Selena Gomez, Martin Short and Steve Martin in Only Murders In The Building, a comedy about True Crime fans who start a podcast. Streaming from Tuesday on Star.
During the first national lockdown, Tiger King became our collective True Crime obsession.
The Netflix series about a flamboyant yet highly shady owner of a big cat park in America had everything you could want from the genre; twists, turns, crime, passion, animal cruelty, and cold-blooded murder. It was highlyentertaining.
With each episode more calculated than an algebra test and more finely tuned than a showroom Maserati, it was easy to forget that its entertainment was powered by human - and animal - misery.
There's also an argument to be made that if we hadn't all been trapped in our bubbles when it dropped then Tiger King wouldn't have become the monster hit that it did. Plenty of quality True Crime series have followed in its paw prints but none have taken off in the same way.
But, thanks to the mutating power of a deadly virus, here we all are again. Back in level 4, sitting in our bubbles and trying to get through the day. And like the last time we were here, I've again returned to the True Crime genre to take my mind off, well, everything.
But just as Delta is a mutation of Covid, the show Only Murders in the Building is a mutation of the True Crime genre.
By this I mean, this True Crime series is not actually true or based on a true crime. Instead, it's a comedy series that sends up, satirises and deconstructs the tropes of the genre while also providing its only spiralling mystery for you to puzzle out as it goes along.
Just like Tiger King, there's twists, turns, crime, passion, animal cruelty, and cold-blooded murder. It's highly entertaining.
The series, which starts on the adult-centric Star hub of Disney+ from Tuesday, follows a trio of genre fans who come together to start their own True Crime podcast after a murder occurs in their building.
Officially ruled as a suicide the three amateur sleuths deduce that more nefarious work is at play based on little more than their desperate, individual need to inject meaning into their lives. There's Charles, a has-been actor, Oliver, a failing theatre director and Mabel, an artist who's struggling to remodel her aunt's apartment.
Between the three of them they're almost a competent investigating team. After playing a TV detective for years Charles brings useful skills like lock-picking to the table while Oliver's theatre background allows him to charm information out of people and Mabel can spot a clue a mile away thanks to a childhood spent buried in the mystery books of The Hardy Boys.
Where things falls apart is that aside from living in the same building they don't really know or like each other, they have nothing in common except a love of True Crime podcasts and they're all hiding their own secrets and lies from each other.

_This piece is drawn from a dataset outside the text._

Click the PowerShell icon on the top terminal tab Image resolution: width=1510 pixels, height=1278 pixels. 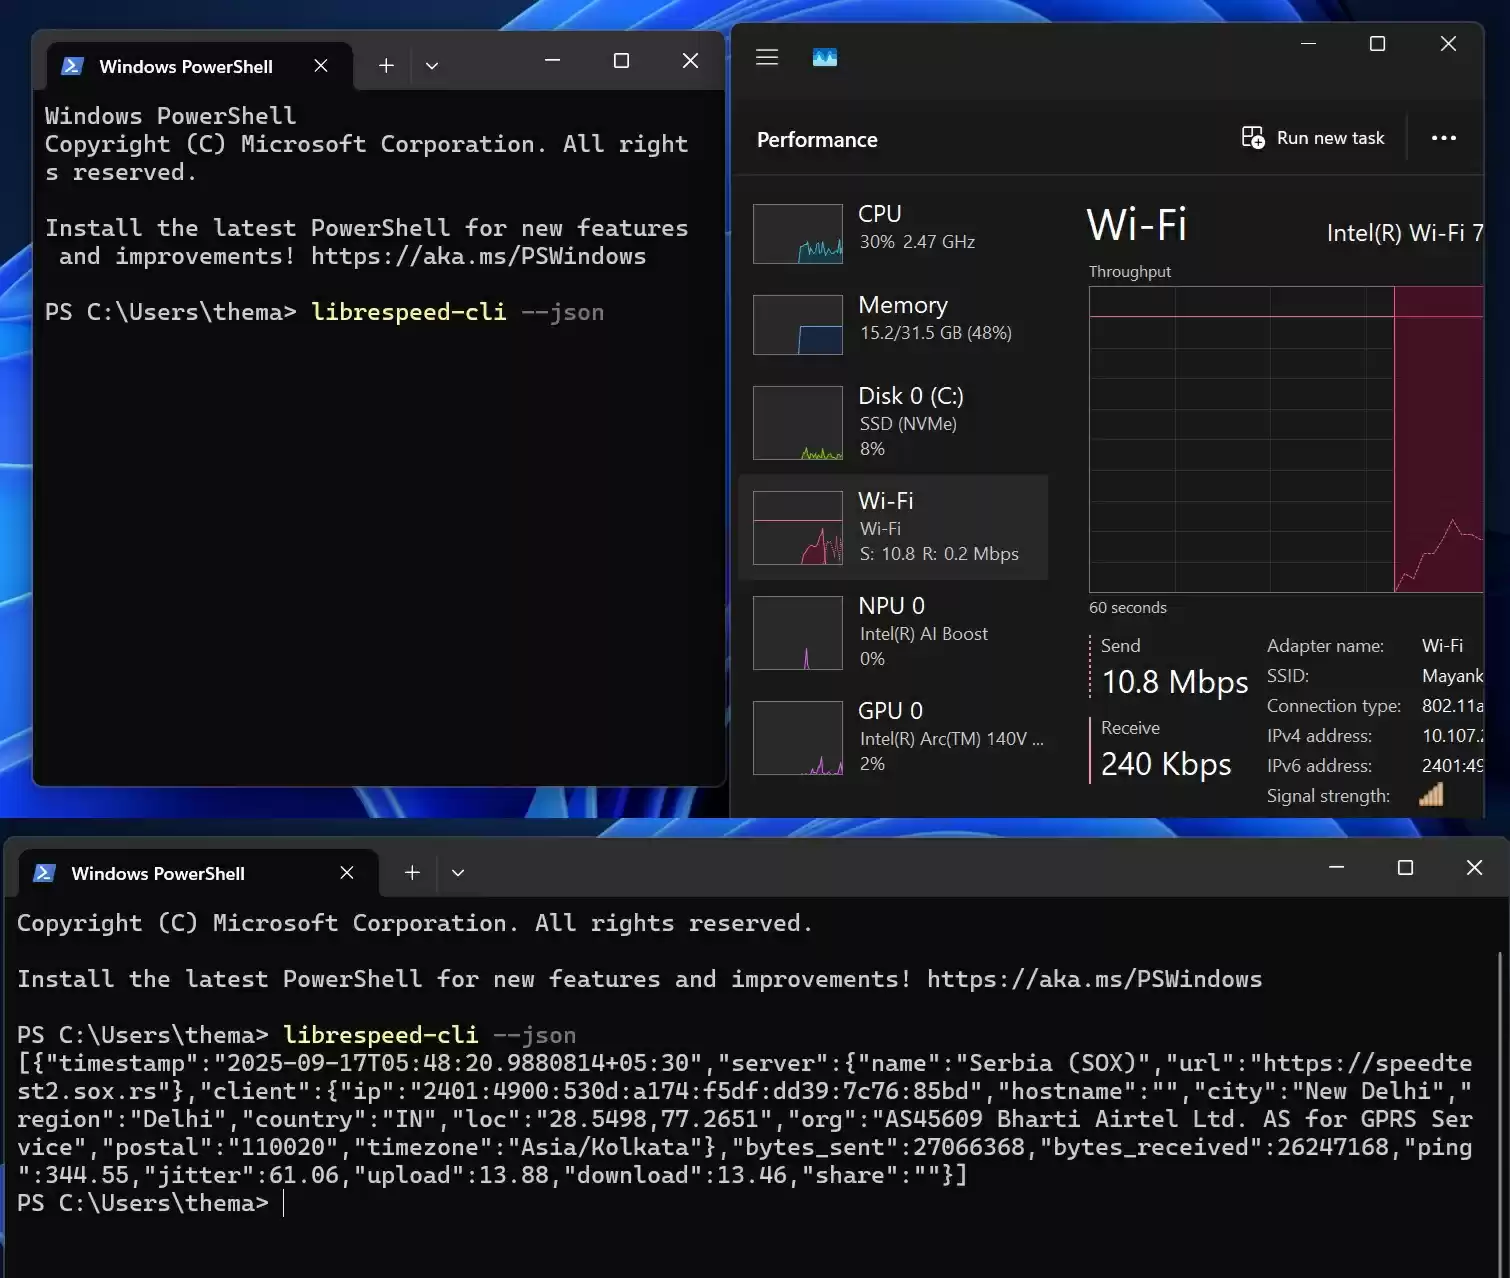pyautogui.click(x=71, y=65)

"A great True Crime mystery reveals itself, like an onion. First the crime, then the characters and then their secrets," Charles explains during a scene where the three are arguing about the best way to start the second episode of their podcast. "The secrets are the fun part. Who is telling the truth? Who is lying? What are they hiding?"
As this demonstrates it's wonderfully meta, with the show deconstructing the True Crime genre while also having its own story adhere to its rules. I'm a few episodes into Only Murders in the Building and, like an onion, the series is slowly revealing itself. There's its core murder mystery to try to puzzle out but there's also the mystery behind its characters and how they all fit into this thing.
Not only is it intriguing it's also very funny, straddling the line between its serious mystery, straight comedy and silly absurdism.
That it does so successfully shouldn't be a surprise considering it stars the legendary, comedic, long-standing power duo of Steve Martin and Martin Short as Charles and Oliver. They're joined by actor-turned-pop star Selena Gomez as Mabel, who brings an acerbic edge to the gags.
While the crime of this True Crime series isn't true, its mystery will certainly keep you guessing, and its razor-sharp, yet loving, parody will keep you invested and clicking straight onto the next episode.
It's so good, in fact, that the real true crime would be to miss it.